-- START Selected passage --
Of course, each time we compute such an estimate we’ll get a different value (duh!). The variance in these values depends on the shapes of the function f. If we generate the random points x_i nonuniformly, we must slightly alter the formula. But in using a nonuniform distribution of points we gain an enormous advantage: By making our non nonuniform distribution favor points x_i where f(x) is large, we can drastically reduce the variance of our estimate. This nonuniform sampling approach is called importance sampling, as you see before you.

 

Because major shift in rendering methods over the past several decades was from deterministic to randomized, we’ll be discussing randomized approaches to solving rendering equations. To do so means we’re using random variables, expectation, and variance. We deal with discrete values, because computers are inherently discrete. Continuous values deal with probability density function but we’re not gonna discuss that. We’re going to discuss probability mass function. PMF has two properties:

1- For every s \in S we have p(s) \geq 0.
-- END Selected passage --
_Problem requirements_.
Pick up the passage on sampling and probability mass functions in rendering after its final sentence and keep writing it. You won't need the material below.
-- START Data provided --
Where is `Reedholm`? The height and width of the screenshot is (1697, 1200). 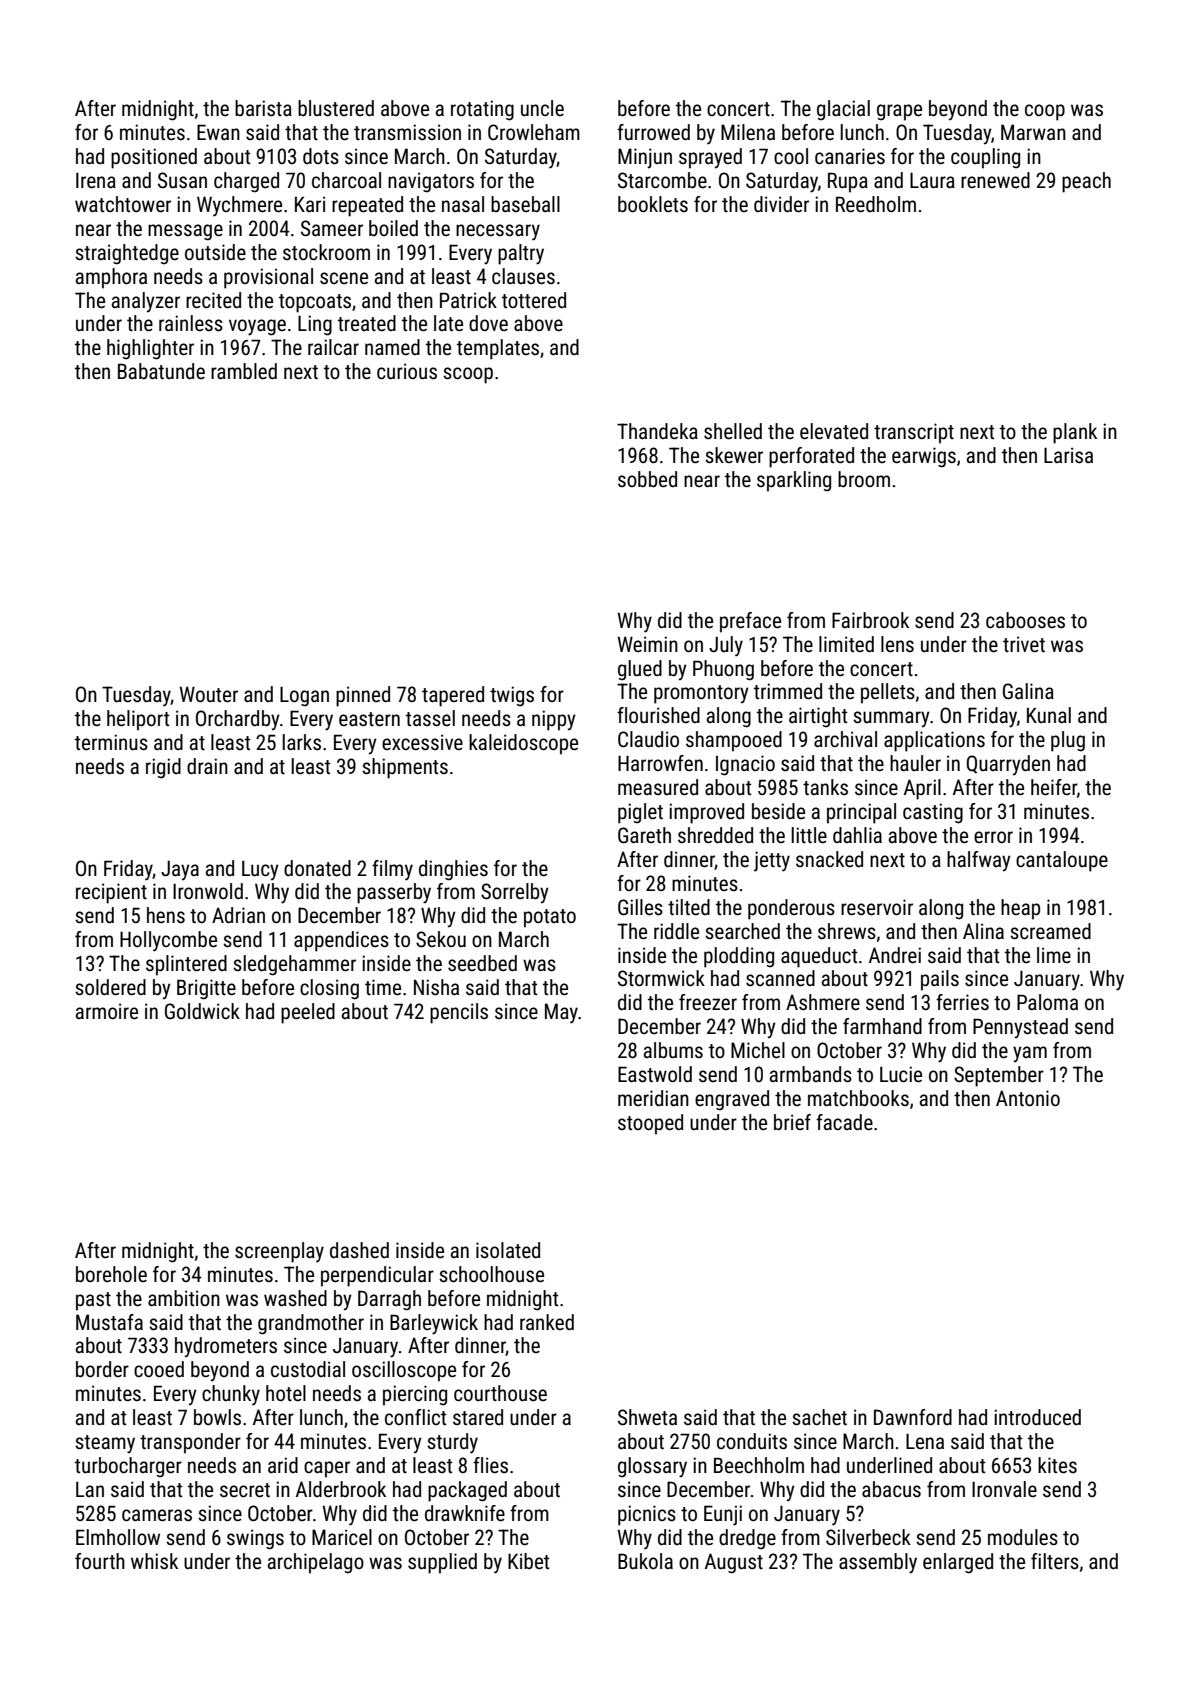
-- END Data provided --
_The output_.
2- \sum_{s \in S}p(s) = 1

The first property is called non-negativity. The second one is called normality. The intuition is that S represents a set of outcomes of some experiment, and p(s) is probability outcome of s, a member of S. An event is a subset of a probability space. The probability of an event is the sum of PMFs of elements of that event, insomuch as:

    \[ Pr\{E\} = \sum_{s \in S} p(s) \]

A random variable is a function, usually denoted by a capital letter, from a probability space to the real numbers:

    \[ X: S \rightarrow \boldsymbol{R}. \]

Keep in mind that the function X is not a variable, its a real-valued function. It’s not random either, X(s) is a single real number for any outcome s\inS.

A random variable is used to define events. For example, the set of outcome s for which X(s) = 1, that is, if ht and th are a set of strings representing heads or tails,

    \[ E = {s \in S : X(s) = 1} \]

and

    \[ = {ht, th} \]

is an event with probability \frac{1}{2}. We write this as Pr\{X=1\} = \frac{1}{2}, we use the predicate X=1 as a shorthand for the event defined by the predicate.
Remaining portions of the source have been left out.